A nonprofit’s strategic plan has the power to be the north star of your communications strategy. Of course not all strategic plans are created equal and some do a better job than others establishing a powerful strategic direction for the organization. Usually, strategic plans are not written to be communications plans or actual copy or language that you use externally, and they may need to be re-written or packaged for broader and more public use. But the concepts and ideas inherent in the strategic direction set forth in the plan should guide how you prioritize communications efforts and set goals for the years ahead. They should help you decide what you’re pursuing with communications and—sometimes more importantly—what you’re not pursuing because setting priorities can mean everything when nonprofits are understaffed and under-resourced. In a recent blog, my colleague Laura Fisher wrote about how developing smart communications goals using your strategic plan can not only help you stay clear on what’s most important during times of urgency, but will also serve you in times of stability and growth.
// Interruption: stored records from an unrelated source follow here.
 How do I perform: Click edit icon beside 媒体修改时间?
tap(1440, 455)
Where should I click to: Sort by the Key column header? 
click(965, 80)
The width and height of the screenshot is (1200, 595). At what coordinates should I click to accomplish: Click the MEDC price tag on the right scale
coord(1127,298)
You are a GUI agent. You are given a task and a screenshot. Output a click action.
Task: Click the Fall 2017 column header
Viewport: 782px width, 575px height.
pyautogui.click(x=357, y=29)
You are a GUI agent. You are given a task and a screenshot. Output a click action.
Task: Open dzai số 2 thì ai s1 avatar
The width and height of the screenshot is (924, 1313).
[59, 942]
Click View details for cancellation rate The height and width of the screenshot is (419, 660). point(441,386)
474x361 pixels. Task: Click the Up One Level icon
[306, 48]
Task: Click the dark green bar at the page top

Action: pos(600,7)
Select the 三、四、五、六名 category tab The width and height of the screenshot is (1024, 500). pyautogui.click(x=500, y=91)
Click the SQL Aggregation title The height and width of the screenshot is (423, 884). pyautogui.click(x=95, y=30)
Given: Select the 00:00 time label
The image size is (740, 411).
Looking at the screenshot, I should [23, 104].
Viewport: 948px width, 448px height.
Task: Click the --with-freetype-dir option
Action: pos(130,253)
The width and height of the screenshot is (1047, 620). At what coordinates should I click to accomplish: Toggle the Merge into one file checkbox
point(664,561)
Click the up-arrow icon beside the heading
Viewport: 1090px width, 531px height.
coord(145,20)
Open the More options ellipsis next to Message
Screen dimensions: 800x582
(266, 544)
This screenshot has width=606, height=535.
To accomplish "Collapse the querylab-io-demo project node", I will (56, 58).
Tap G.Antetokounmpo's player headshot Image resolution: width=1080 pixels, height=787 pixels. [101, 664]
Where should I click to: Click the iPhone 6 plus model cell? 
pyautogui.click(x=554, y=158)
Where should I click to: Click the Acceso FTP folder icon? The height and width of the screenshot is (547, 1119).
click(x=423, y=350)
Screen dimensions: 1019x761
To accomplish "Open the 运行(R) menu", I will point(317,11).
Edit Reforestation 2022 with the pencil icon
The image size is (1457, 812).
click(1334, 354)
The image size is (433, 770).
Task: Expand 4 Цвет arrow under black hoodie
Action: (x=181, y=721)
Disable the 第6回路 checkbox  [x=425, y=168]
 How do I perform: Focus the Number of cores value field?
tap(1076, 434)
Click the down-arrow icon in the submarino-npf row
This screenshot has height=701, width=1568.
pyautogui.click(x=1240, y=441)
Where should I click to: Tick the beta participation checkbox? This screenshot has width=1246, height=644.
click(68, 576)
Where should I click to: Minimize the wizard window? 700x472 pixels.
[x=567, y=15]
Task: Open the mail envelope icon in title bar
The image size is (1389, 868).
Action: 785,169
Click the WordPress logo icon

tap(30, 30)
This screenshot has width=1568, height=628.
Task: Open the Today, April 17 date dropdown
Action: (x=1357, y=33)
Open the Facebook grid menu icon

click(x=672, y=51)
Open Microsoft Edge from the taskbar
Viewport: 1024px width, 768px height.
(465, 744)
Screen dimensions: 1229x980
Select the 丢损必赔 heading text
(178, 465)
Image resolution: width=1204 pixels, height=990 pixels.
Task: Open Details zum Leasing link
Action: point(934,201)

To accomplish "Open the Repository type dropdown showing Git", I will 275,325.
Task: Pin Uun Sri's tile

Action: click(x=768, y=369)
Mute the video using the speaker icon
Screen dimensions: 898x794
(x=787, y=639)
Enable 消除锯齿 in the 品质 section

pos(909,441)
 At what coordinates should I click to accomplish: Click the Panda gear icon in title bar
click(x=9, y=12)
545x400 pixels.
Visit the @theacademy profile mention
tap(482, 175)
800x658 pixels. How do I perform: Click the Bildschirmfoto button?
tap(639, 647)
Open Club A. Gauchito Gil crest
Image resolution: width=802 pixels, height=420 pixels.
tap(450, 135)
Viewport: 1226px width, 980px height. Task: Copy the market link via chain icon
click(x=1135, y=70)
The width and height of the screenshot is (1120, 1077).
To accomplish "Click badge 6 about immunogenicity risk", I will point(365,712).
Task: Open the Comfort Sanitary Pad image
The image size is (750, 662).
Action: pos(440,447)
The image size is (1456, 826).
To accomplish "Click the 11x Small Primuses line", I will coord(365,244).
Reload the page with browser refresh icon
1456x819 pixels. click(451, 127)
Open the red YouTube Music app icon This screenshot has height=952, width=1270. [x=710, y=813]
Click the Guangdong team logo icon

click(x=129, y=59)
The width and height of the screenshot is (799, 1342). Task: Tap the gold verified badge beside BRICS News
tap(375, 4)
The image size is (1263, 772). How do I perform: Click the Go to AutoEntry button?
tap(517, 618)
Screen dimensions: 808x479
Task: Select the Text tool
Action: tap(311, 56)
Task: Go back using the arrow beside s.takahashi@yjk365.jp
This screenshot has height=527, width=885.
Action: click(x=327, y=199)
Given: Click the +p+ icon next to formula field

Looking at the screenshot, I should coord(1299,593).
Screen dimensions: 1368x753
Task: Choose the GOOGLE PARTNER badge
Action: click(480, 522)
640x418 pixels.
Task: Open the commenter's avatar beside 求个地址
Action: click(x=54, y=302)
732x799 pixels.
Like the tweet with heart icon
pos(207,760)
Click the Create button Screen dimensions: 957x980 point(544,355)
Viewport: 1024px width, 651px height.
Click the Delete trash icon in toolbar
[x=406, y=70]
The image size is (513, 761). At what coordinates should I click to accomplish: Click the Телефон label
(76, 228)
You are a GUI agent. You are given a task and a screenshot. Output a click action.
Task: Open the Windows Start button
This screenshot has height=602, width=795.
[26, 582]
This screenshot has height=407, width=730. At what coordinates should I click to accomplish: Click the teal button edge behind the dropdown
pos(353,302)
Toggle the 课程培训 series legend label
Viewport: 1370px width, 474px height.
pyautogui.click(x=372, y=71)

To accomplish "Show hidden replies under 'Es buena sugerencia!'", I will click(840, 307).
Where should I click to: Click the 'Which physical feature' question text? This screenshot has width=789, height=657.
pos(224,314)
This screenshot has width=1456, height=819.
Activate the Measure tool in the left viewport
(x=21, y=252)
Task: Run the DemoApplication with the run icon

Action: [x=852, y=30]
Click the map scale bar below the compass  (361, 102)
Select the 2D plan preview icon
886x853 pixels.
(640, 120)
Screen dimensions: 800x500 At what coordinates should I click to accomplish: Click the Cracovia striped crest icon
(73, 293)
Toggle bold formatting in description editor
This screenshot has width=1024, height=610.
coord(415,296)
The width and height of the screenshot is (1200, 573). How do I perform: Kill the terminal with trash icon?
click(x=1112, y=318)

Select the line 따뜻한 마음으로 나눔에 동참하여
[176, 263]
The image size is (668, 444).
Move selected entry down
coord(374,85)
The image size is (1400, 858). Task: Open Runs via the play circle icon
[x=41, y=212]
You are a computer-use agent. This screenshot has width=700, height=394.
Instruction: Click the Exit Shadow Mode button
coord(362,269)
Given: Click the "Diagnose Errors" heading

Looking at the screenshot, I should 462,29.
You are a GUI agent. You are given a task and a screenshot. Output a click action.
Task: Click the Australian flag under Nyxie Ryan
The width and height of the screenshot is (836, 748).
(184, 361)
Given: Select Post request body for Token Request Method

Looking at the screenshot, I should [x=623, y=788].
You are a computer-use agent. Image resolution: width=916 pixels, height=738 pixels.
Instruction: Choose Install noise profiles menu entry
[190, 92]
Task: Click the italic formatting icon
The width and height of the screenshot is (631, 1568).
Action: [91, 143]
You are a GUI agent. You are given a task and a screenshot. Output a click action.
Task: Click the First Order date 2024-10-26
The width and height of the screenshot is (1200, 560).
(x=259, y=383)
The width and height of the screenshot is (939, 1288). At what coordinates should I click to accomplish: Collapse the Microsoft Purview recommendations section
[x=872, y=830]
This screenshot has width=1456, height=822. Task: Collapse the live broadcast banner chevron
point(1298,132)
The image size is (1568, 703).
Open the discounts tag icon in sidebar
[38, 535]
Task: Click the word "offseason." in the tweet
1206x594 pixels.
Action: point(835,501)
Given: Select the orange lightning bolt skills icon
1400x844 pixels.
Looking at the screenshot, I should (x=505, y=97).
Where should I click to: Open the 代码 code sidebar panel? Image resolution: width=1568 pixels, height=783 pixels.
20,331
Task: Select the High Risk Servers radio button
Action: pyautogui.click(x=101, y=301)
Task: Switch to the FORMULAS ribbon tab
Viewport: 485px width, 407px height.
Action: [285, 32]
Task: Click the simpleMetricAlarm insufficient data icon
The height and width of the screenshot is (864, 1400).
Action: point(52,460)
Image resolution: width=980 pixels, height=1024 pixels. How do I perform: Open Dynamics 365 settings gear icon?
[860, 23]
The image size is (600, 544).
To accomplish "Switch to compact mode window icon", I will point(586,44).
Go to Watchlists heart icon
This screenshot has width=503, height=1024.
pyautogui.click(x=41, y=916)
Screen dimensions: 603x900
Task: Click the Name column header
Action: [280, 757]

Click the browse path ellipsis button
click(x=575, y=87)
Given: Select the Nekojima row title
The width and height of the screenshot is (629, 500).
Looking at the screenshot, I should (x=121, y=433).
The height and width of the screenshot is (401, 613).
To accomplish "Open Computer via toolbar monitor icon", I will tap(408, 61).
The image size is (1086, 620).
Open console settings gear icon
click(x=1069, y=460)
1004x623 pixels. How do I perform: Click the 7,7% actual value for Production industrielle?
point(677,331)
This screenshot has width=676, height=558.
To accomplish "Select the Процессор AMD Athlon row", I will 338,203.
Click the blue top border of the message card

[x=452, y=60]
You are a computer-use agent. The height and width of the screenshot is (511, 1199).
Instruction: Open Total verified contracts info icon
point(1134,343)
If you are planning for a strategic planning process or have recently wrapped one up, seek to answer these six simple questions. Your answers should help get you on your way to evaluating whether you need a significant rethink of your communications strategy.
- Does our strategic plan suggest that we need to establish new communications goals or objectives?
- Does our strategic plan suggest that we need to be reaching different or new audiences?
- Does our current brand strategy and/or brand identity (e.g., messages, visuals) need to change to align with our strategic direction?
- Do our current communications strategies, tactics, and channels need to change based on what we’re trying to achieve as an organization?
- Do we need to rethink our resources for communications based on what we’re setting out to achieve as an organization (e.g., people power, financial investment)?
- Do we have the tools and processes to regularly reflect and assess our progress?
The more you answered yes to the questions above the more likely that there’s some communications work to do. More no’s suggest you might be able to keep the trains running as scheduled. Keep putting pressure on your answers and you’re on track to create truly mission-driven communications.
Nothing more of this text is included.